● **DIRECTIVE**
Count the lines in the records below that contain the word "will". Reply with the number only.

──────────────────────────────

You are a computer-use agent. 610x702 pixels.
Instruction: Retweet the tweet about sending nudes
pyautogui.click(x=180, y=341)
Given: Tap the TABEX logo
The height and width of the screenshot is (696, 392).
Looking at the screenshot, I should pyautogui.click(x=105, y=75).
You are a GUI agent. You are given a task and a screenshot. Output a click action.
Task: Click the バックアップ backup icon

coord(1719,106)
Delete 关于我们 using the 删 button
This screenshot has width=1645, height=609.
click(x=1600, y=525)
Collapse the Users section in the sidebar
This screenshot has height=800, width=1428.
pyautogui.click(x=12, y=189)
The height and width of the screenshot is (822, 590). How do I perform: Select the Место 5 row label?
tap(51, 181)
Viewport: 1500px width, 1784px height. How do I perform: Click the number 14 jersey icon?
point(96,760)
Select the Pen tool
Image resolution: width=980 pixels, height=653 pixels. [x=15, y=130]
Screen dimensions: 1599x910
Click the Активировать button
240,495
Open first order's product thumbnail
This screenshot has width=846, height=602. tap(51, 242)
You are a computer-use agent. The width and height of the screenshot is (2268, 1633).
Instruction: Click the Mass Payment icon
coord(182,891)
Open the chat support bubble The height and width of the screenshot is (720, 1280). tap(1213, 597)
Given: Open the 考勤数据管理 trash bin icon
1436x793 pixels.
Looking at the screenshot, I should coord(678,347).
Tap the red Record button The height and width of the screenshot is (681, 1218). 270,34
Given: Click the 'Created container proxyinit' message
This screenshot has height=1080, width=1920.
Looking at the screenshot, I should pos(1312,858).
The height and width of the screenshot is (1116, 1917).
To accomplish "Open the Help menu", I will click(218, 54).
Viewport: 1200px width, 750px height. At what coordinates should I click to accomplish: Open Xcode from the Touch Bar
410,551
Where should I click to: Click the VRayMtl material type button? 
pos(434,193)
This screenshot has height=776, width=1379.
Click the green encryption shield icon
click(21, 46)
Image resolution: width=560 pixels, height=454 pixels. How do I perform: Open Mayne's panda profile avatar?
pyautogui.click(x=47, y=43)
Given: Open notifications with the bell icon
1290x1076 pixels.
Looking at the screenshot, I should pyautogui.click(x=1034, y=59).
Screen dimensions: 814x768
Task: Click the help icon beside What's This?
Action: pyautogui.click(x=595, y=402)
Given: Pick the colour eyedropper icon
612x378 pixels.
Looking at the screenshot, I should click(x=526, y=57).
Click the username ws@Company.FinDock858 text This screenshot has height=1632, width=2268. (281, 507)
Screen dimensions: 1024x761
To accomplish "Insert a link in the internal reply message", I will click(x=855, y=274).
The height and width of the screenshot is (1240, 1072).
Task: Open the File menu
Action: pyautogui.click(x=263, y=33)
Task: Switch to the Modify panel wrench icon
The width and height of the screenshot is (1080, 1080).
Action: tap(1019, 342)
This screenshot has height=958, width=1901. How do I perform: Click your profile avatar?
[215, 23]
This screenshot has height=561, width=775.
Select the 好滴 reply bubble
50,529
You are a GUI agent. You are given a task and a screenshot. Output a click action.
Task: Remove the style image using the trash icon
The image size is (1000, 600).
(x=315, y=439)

──────────────────────────────

● **SOLUTION**
2